Step 4: Finally, we prove (1.17), (1.18) and (1.19), and we can conclude the energy estimates on $\alpha$, c as following:

$\frac{\text{d}}{\text{d}t}{\Vert \alpha -\bar{\alpha }\Vert }_2^2\le C{\Vert u\Vert }_2^2{\Vert \alpha -\bar{\alpha }\Vert }_2^2\mathrm{,}$

$\frac{\text{d}}{\text{d}t}{\Vert c-\bar{c}\Vert }_2^2\le C{\Vert u\Vert }_2{\Vert c-\bar{c}\Vert }_2^2+{\Vert B_1\Vert }_2^2\mathrm{,}$

By Gronwall’s inequality, we get

${\Vert \alpha -\bar{\alpha }\Vert }_2^2\le C{\Vert {\alpha }_0-\bar{\alpha }\Vert }_2\exp \left\{C{\displaystyle {\int }_0^t}{\Vert u\left(\tau \right)\Vert }_2\text{d}\tau \right\}$

${\Vert c-\bar{c}\Vert }_2^2\le C\exp \left\{C_{\text{1}}{\displaystyle {\int }_0^t}{\Vert u\left(\tau \right)\Vert }_2\text{d}\tau \right\}\left({\Vert u_{\text{0}}\Vert }_2+{\displaystyle {\int }_0^t}{\Vert B_1\Vert }_2^2\text{d}\tau \right)\mathrm{,}$

By simple calculation, implies (1.17) and (1.18). To prove (1.19), we first show that $\underset{t\to \infty }{lim}\bar{P}\left(t\right)$ exists. In fact, for any arbitrary positive constant $\epsilon$, there exists a positive constant $T=\max \left\{\mathrm{1,}\frac{\ln \frac{{\eta }_0\epsilon }{C_0}}{-{\eta }_0}\right\}$ such that for any $t_2>t_1>T$, it holds that

$\left|\bar{P}\left(t_2\right)-\bar{P}\left(t_1\right)\right|=\left|{\displaystyle {\int }_{t_1}^{t_2}}{\bar{P}}_{\tau }\text{d}\tau \right|\le C_0{\displaystyle {\int }_{t_1}^{t_2}}{\text{e}}^{-{\eta }_0\tau }\text{d}\tau \le \frac{C_0}{{\eta }_0}{\text{e}}^{-{\eta }_0{t}_1}<\epsilon ,$

which implies that $\underset{t\to \infty }{lim}\bar{P}\left(t\right)$ exists.
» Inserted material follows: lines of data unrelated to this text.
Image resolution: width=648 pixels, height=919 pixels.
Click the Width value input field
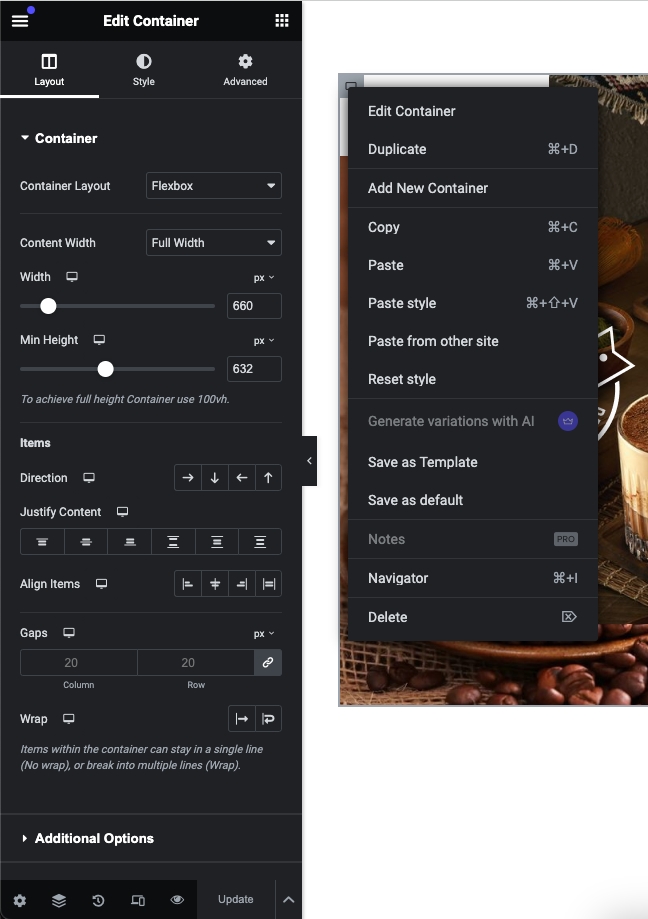(x=254, y=306)
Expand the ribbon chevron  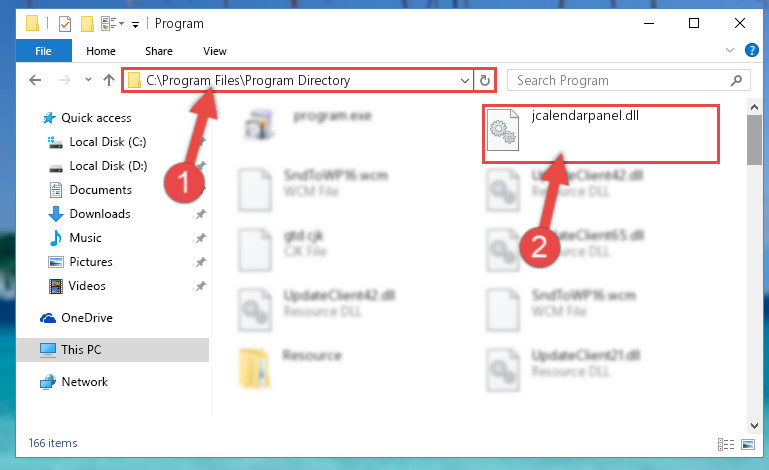730,50
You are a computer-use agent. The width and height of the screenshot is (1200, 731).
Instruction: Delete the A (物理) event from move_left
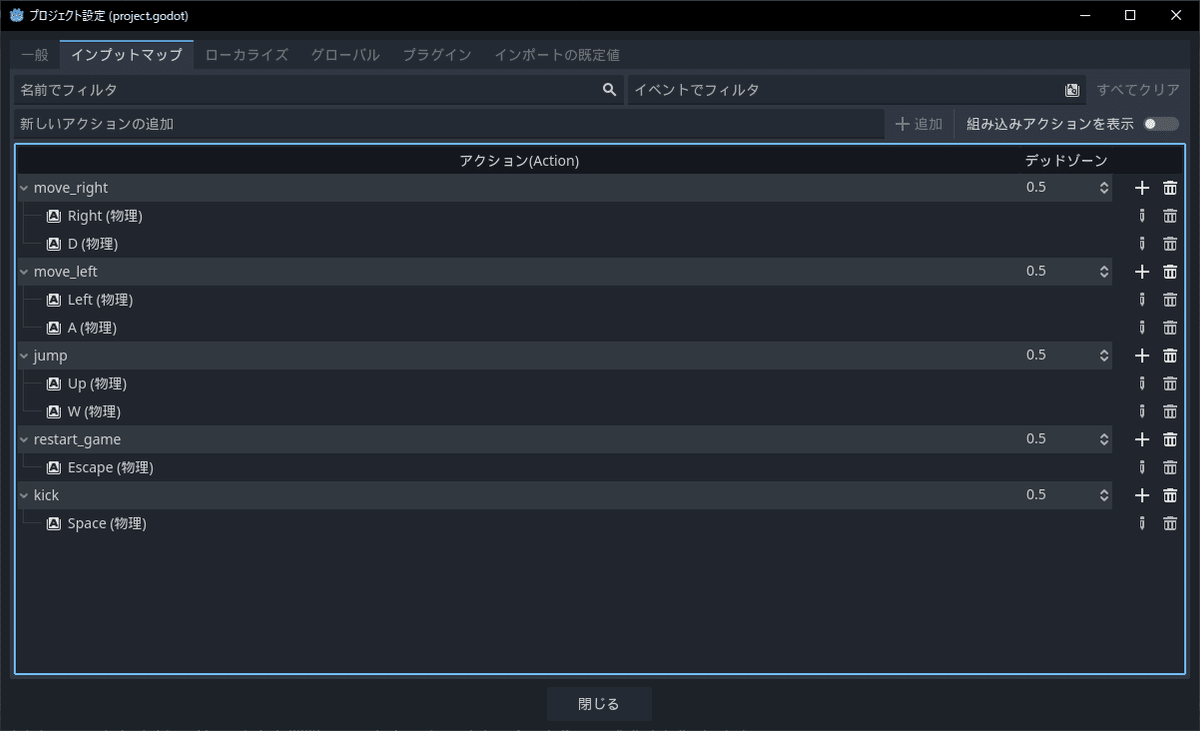click(x=1170, y=327)
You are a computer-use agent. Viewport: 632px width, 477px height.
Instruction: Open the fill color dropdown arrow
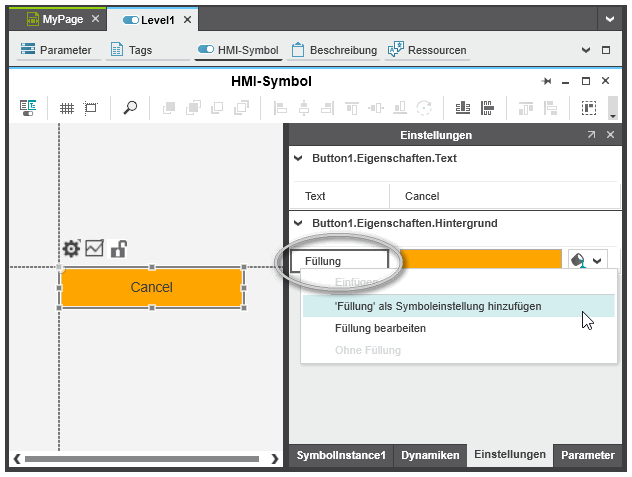pyautogui.click(x=598, y=260)
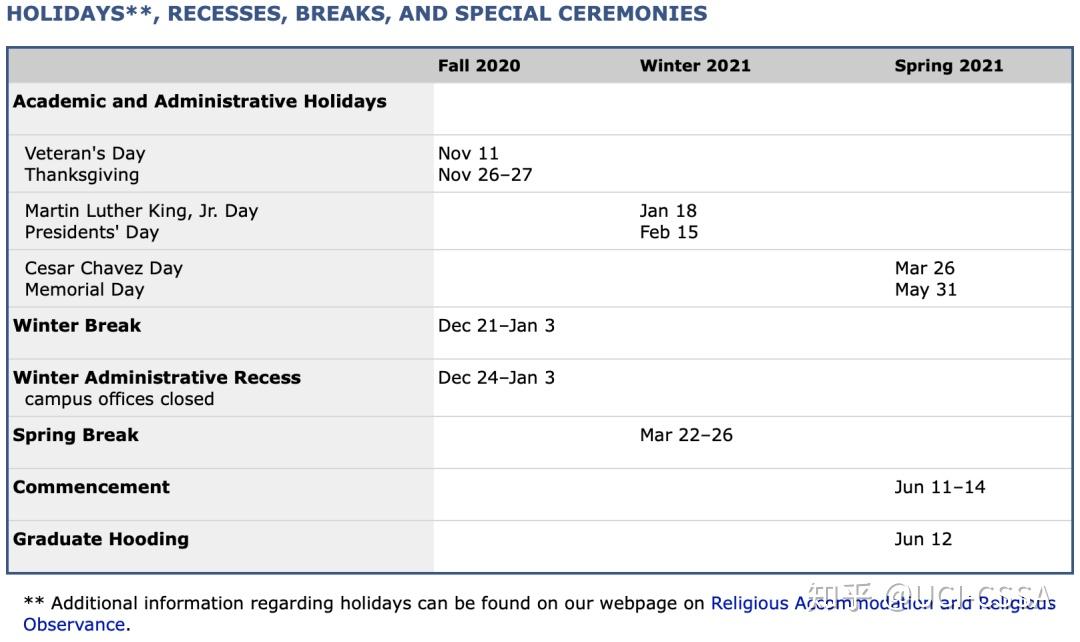Screen dimensions: 1080x642
Task: Click the Spring 2021 column header
Action: [x=948, y=66]
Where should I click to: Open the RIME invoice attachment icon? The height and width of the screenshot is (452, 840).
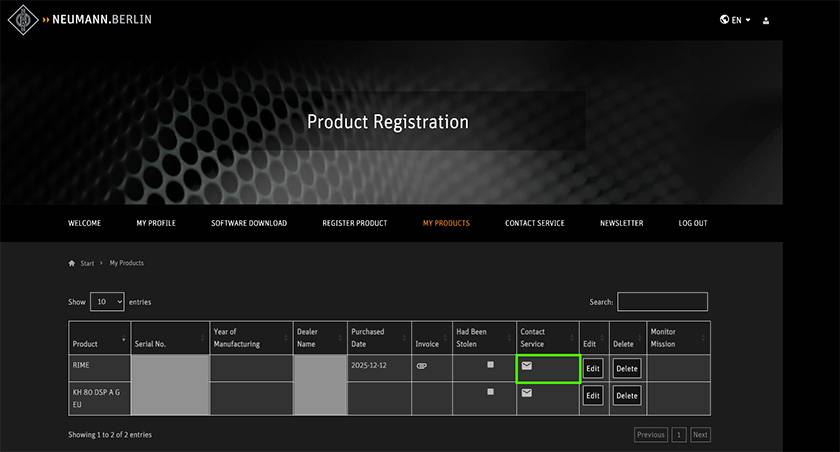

Now, setting $\tilde{P}=\underset{t\to \infty }{\lim }\bar{P}\left(t\right)$, and combining (3.8), we obtain

$\Vert \tilde{P}-\bar{P}\left(t\right)\Vert =\left|{\displaystyle {\int }_t^{\infty }}{\bar{P}}_{\tau }\text{d}\tau \right|\le C{\displaystyle {\int }_t^{\infty }}\Vert u\left(\tau \right)\Vert \left(\Vert \nabla P\left(\tau \right)\Vert +\Vert \nabla u\left(\tau \right)\Vert \right)\text{d}\tau \mathrm{,}$

which together with (1.16) implies (1.19).

Finally, we have finished the proof of Theorem 1.1.